Tanrı'm... Bu nasıl işkenceydi. Düşündüğümden de zordu dayanmak. Böylesine zorlayacağını aklıma getirmezdim.

Belki seneler bile geçse adamın biriyle evleneceğimi biliyordum. Hangi sıfatla evlensem değişmeyecek bir yaşamım olacağını kabullenmiştim ben.

Lakin hangi sıfatla evlensem dahi kalbimde bir beyefendiyi taşıyacaktım. Muhtemelen sadece bana özel olmayan güzel bakışlarını yaşatacaktım kalbimde.

Ancak bana bir tek o güzel bakmıştı. Bu düşüncelerimi bilen biri olsa dalga geçerdi benimle. Her Omega'ya yumuşak, zarif davranan beyefendiden kendime pay çıkardığım için kendimden de utandım şimdi.

Neden yapmayayım ki? Günah mı bana?

Son günler her gittiğimde dudağıma ne olduğunu sorup, yavaşça yarayı okşayan beyefendiyi sadece hayallerde mi sevebilirdim?

Artık önemi yok zaten. Ben bugün bir Alfa'ya sözlenecektim. Belki babam yaşında olan biri, belki de dedem yaşında olacak birinin üçüncü eşi olmaya.

Leon'u sadece hayallerimde sevecektim. Kim bilir gelecekte adımı dahi hatırlamayacaktı. Zaten ne diye hatırlasın ki? Saçmalık.

Leon güzeldi. Leon güzel severdi.
Leon'u seven güzel olmalıydı. Leon'u seven güzel sevmeliydi.

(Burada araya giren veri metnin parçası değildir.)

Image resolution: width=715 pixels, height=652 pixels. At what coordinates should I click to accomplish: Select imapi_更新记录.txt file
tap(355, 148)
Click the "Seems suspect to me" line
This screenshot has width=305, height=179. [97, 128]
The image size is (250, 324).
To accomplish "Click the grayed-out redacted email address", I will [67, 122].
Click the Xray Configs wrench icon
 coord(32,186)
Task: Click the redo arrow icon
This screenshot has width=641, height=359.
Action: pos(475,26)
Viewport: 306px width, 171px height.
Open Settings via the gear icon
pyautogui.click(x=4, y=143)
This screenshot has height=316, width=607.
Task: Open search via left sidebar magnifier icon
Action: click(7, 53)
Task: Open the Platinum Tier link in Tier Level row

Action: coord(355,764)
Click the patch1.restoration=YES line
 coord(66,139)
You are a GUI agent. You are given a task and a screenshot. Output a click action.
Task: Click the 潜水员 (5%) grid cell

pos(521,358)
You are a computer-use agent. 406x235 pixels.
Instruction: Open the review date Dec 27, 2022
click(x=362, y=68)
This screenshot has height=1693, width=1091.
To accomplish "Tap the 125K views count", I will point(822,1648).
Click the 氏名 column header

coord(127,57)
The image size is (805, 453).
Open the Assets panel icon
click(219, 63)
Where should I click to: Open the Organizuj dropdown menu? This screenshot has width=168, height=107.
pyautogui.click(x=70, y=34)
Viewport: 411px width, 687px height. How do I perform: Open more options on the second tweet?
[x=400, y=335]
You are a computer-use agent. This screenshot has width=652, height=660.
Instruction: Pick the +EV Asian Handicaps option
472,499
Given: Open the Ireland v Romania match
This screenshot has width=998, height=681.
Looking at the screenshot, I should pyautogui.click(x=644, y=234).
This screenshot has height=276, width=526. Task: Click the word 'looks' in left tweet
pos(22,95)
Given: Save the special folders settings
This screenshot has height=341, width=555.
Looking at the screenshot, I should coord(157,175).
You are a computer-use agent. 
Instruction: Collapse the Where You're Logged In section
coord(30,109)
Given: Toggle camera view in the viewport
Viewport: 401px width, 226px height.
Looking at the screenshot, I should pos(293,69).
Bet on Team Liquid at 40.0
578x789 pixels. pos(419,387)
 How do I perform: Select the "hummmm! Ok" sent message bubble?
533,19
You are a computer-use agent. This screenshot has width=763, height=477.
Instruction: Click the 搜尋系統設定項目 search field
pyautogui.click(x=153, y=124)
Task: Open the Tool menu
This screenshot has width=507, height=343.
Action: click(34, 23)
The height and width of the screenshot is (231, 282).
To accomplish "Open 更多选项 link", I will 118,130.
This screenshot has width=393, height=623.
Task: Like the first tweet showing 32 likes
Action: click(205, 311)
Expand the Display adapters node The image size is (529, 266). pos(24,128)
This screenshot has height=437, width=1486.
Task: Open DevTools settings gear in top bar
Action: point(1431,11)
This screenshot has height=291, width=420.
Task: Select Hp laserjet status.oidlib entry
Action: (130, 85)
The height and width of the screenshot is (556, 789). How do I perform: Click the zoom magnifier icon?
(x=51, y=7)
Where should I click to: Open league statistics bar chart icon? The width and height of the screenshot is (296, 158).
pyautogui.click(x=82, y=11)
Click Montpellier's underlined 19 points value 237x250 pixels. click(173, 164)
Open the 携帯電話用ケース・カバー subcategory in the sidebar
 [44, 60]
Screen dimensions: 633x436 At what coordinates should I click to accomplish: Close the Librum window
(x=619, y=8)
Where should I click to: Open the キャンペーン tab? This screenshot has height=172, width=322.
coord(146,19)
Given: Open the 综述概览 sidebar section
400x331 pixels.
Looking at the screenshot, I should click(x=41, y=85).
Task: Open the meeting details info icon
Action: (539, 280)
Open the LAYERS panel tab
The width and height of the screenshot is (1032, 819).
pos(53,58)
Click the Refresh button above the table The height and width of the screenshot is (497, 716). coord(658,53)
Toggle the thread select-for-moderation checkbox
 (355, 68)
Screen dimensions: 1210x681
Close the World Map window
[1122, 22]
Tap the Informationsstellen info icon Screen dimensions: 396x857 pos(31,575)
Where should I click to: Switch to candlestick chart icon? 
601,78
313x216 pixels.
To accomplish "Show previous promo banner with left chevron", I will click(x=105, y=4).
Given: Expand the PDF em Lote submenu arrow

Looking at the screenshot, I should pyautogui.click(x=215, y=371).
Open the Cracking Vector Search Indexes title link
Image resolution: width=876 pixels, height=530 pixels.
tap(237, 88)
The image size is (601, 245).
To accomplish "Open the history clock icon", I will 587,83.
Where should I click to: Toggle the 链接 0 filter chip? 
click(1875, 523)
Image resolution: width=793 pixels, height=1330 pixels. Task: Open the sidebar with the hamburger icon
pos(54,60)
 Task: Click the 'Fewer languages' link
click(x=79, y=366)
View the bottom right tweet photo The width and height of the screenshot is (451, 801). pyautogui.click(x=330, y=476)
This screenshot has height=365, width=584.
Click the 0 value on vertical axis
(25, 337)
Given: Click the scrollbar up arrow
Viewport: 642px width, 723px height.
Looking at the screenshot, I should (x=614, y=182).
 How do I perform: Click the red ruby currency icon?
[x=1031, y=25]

Ne güzeldim ne güzel sevebilirdim. Ben ona ömrüm boyunca yetemezdim. Güzel gözleri ötekileşmiş gözlerimi hakketmiyordu...

"Bana güç ver Tanrı'm. Son kez... Bundan sonra hiçbir şeye ihtiyacım olmayacak. Yaşamaya bile. Seni de rahatsız etmeyeceğim Tanrı'm"

Beni seviyordu Tanrı. Yoksa odadan çıkarken titreyen ayaklarıma güç vermezdi değil mi?

Benden başka kimsenin uğramadığı odadan adım adım uzaklaştıkça üşüyordum. Küf kokan bir odanın bana ne kadar sıcak hissettirdiğini bugün anlıyordum.

Yazıklar olsun bana.

"Jimin, ne dikiliyorsun orada?! Bir işin ucundan tut"

Soğuk odalara adımımı basıyordum gerçek anlamda. Her tarafı sabahın köründe kalkıp ben hazırlamamışım gibi hâlâ göze batıyor olduğum farkındalığı doğru karar verdiğimin kanıtıydı. Yüktüm bu eve. Onları kurtarmam gerekti bu yükten.

Ancak son kez kendim için yapacağım bir şey vardı. Buna hakkım da vardı. Bu yüzden şu an onu umursayacak değildim.

Kapıya adımlayıp ayakkabılarımı giydiğimde sinirle yanıma adımlayan sarı saçlı kadın sertçe koluma yapıştığında daha acısını geçmeyen morluklarım sızlamıştı.

Yine de sesimi çıkarmadığımdan daha da sıkıp "Nereye sürtmeye gidiyorsun? Bugün görücüler geliyor. Sözlenecek bir Omega'sın artık. Adın nerelere çıkacak haberin var mı?" diye sertçe bağırırken tek güvencesi hâlâ evde olmayan babamdı.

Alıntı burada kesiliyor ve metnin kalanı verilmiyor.